Barrow also noted that the majority of settlers, now aware of their numerical superiority and the value of Aborigines as workers, attempted to treat them humanely, for already a growing number were incorporated within the workforce, often with highly satisfactory results. Despite the risk of being attacked by their fellow Ballardong, a substantial number of Aboriginal people gained employment as cattle-herders and shepherds on pastoral holdings, where there were frequent reports of their reliability and dedication. One such employee commenced his service by bringing into Addington a valuable cow which he had discovered wandering in the bush.

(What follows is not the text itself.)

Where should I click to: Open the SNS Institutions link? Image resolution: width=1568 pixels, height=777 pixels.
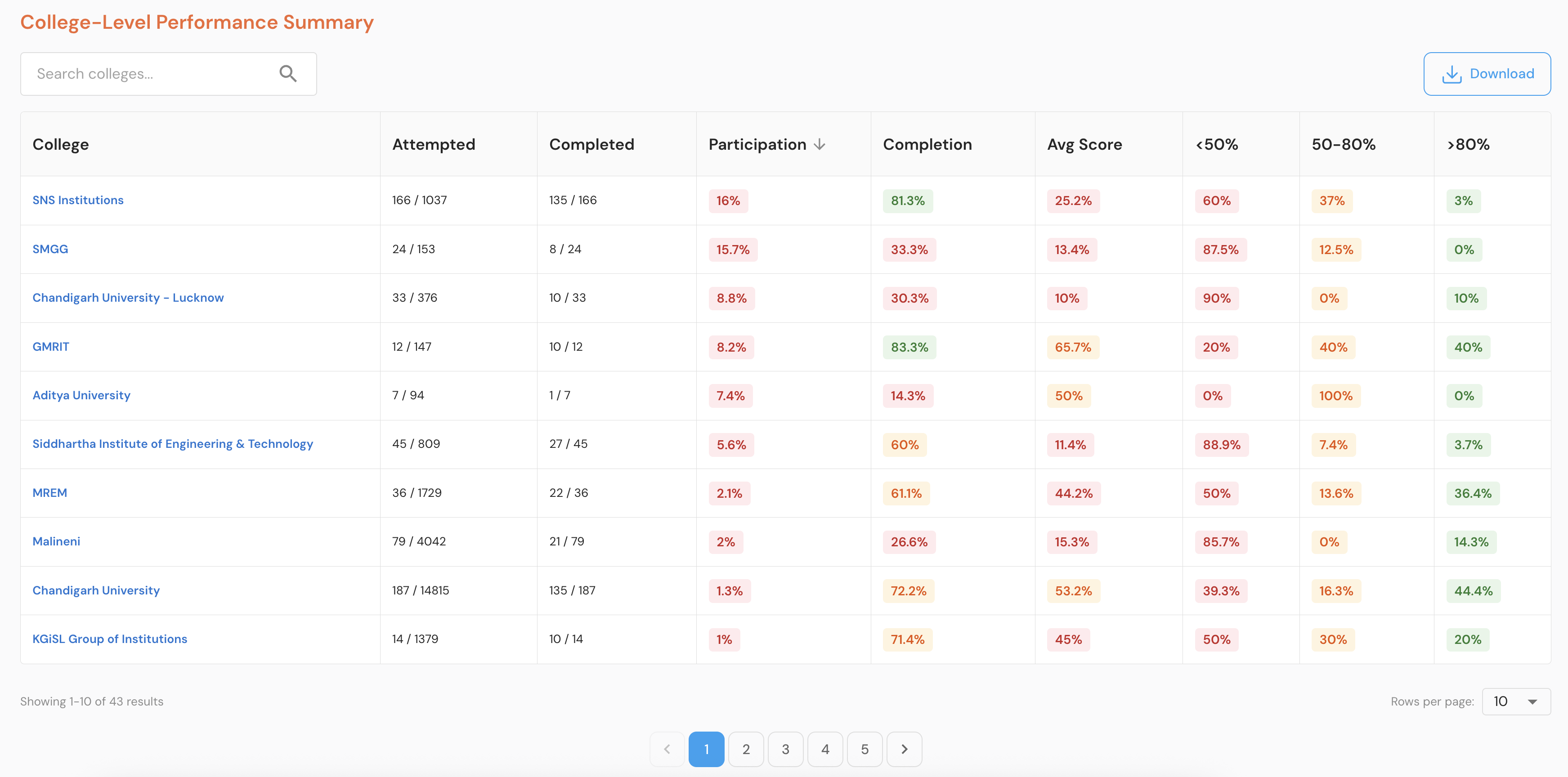(78, 200)
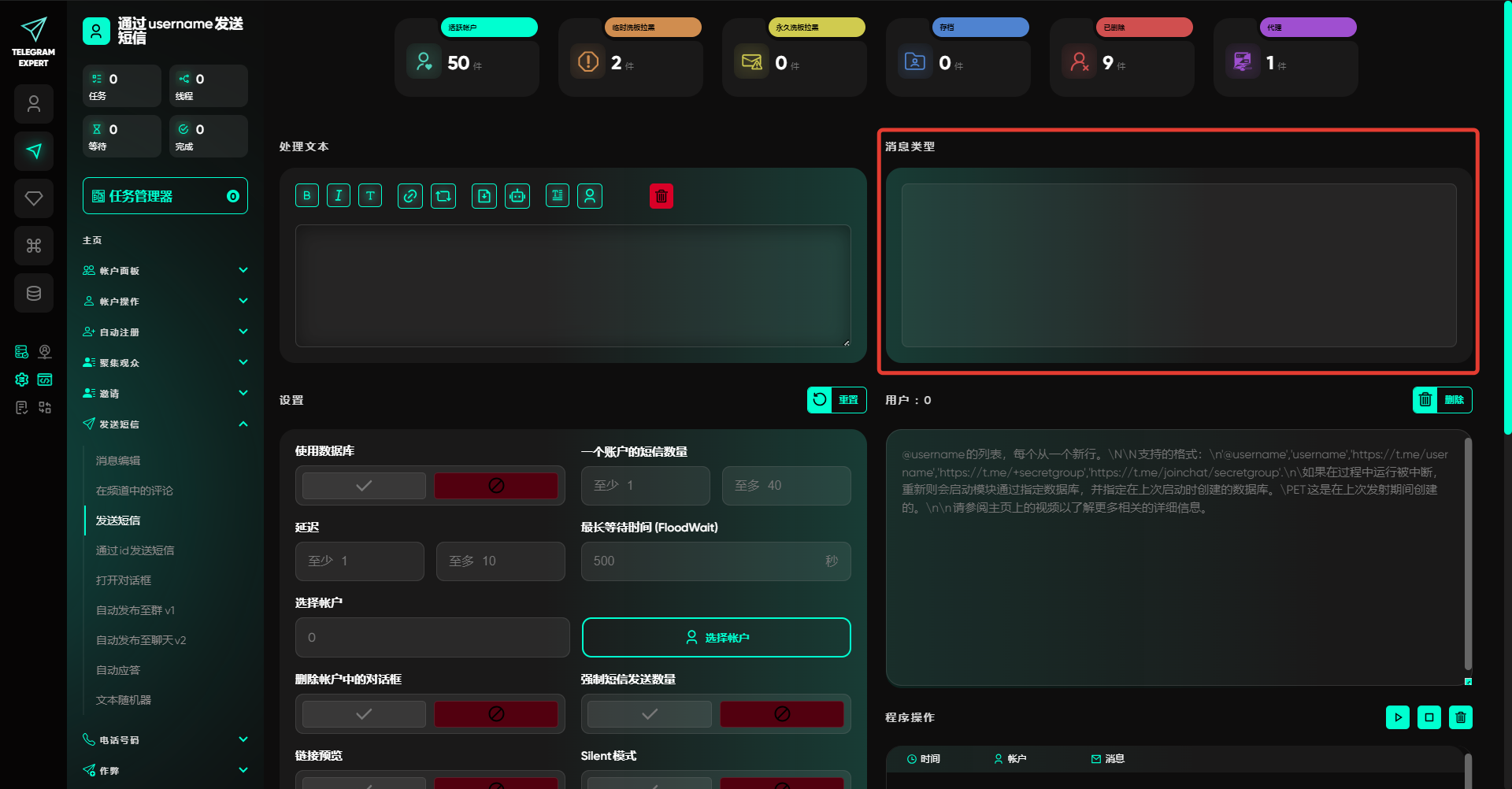
Task: Open the database icon in left sidebar
Action: coord(34,293)
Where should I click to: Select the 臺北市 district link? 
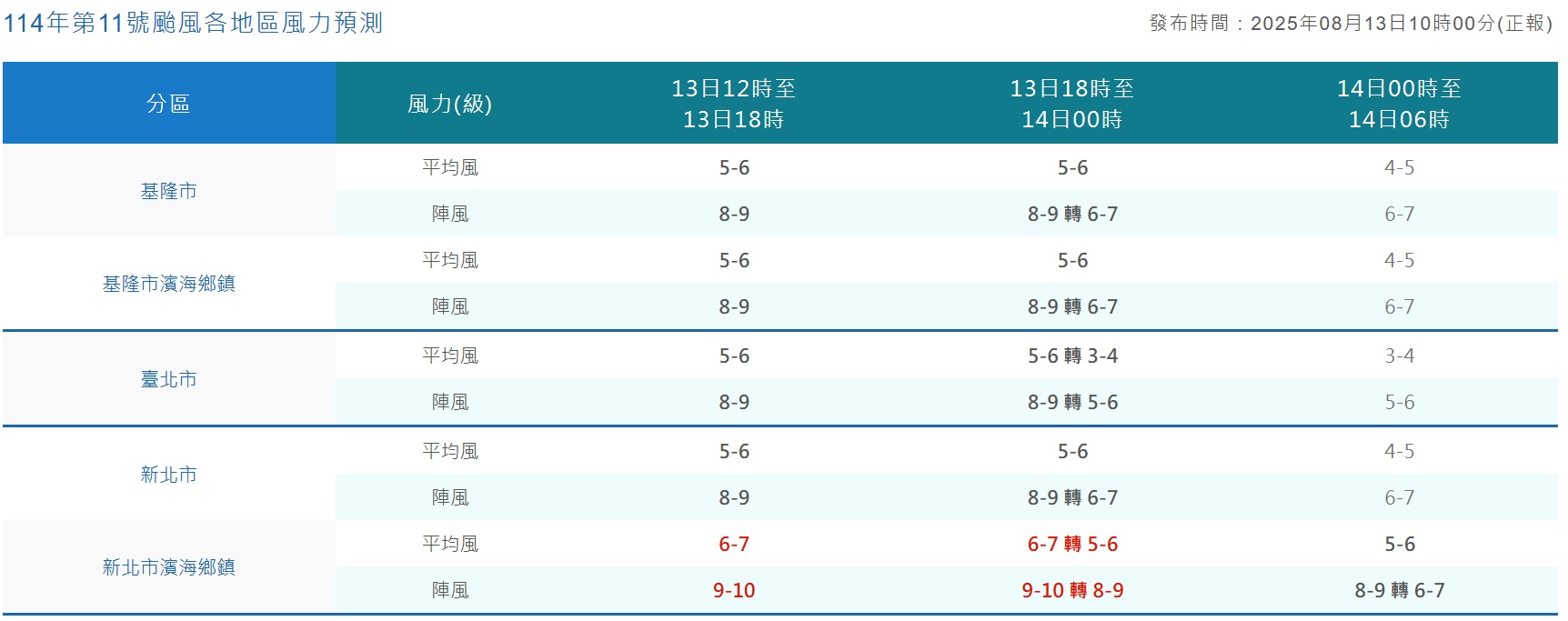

Barrow published an advertisement about the cow: "A report having gone abroad that a cow had been speared, killed and eaten by natives in the neighbourhood of Addington, I beg leave, through the public press, to contradict the report, inasmuch as the same cow is now alive and well at Addington Farm. I am informed however that suspicions are entertained that a spear was thrown at it." A year before Barrow's arrival at York, two Aboriginal people had been hanged near York at the site of where they had murdered Sarah Cook and her baby daughter. In 1841, their bodies were still hanging at the site and Barrow commented: "The execution of the two natives, Barrabong and Doojeep, for the murder of Mrs Cook, appears to have had the most beneficial effect: their bodies are still hanging in chains, a terror to evil doers."

In Barrow's June 1841 report as Protector of Aborigines, he reported that in the northern and southern extremes of his territory, the Aboriginal tribes were not so peaceably disposed as those who are more directly in the heart of the settlement. He also refers to having "native constables". He visited Albany during the year in his capacity as Protector of Aborigines.

== School ==
Barrow offered to teach gratuitously any children that were sent to him, but he only had two students, the families in the York district being so spread out, with most children being taught by their parents or a tutor. He also gave instruction to Aboriginal children and taught four of them the alphabet, including Cowits.

In April 1841, the "indefatigable" Barrow devised an ambitious plan to use his five room home as an international school, named Wallingford Classical and Mathematical Academy, teaching "the classics, mathematics, geography, polite literature and the rudiments of the Eastern languages". He published an advertisement aimed at "educating the rising generations of Western Australians" and also courting the hope of inducing families resident in India to send their children there, instead of to England. Fees were £100 a year. In the advertisement, he named as instructors John Burdett Wittenoom, Reverend Mears, Henry Maxwell Lefroy and himself, and Viveash as medical officer. In another newspaper of the same date, Barrow published an advertisement saying "in consequence of unforeseen obstacles, Wallingford Academy will not be opened until further notice." Barrow then advertised his house to let for three to seven years.

On 3 September 1841, Barrow gave notice that he intended to leave the colony, and he sold his home to Bland for 200 pounds. (Note: Bland sold the house with 4 acres to Rivers Grindall who in 1849 sold the property to Joseph Kenworthy, the property being later cut in half by Elizabeth Street: Conservation Plan for Balladong Farm, p.22.) He left the colony on 7 October, bound for Singapore. (Note: Barrow sold his German silver to John Henry Monger Snr.)

== Later life ==
Barrow became British vice-consul of Caen, then of Rabat and Sallee in Morocco, then in 1862 of Nantes, then from 1866 to 1879 of Kerch. He died childless in Ouistreham, France on 6 October 1899.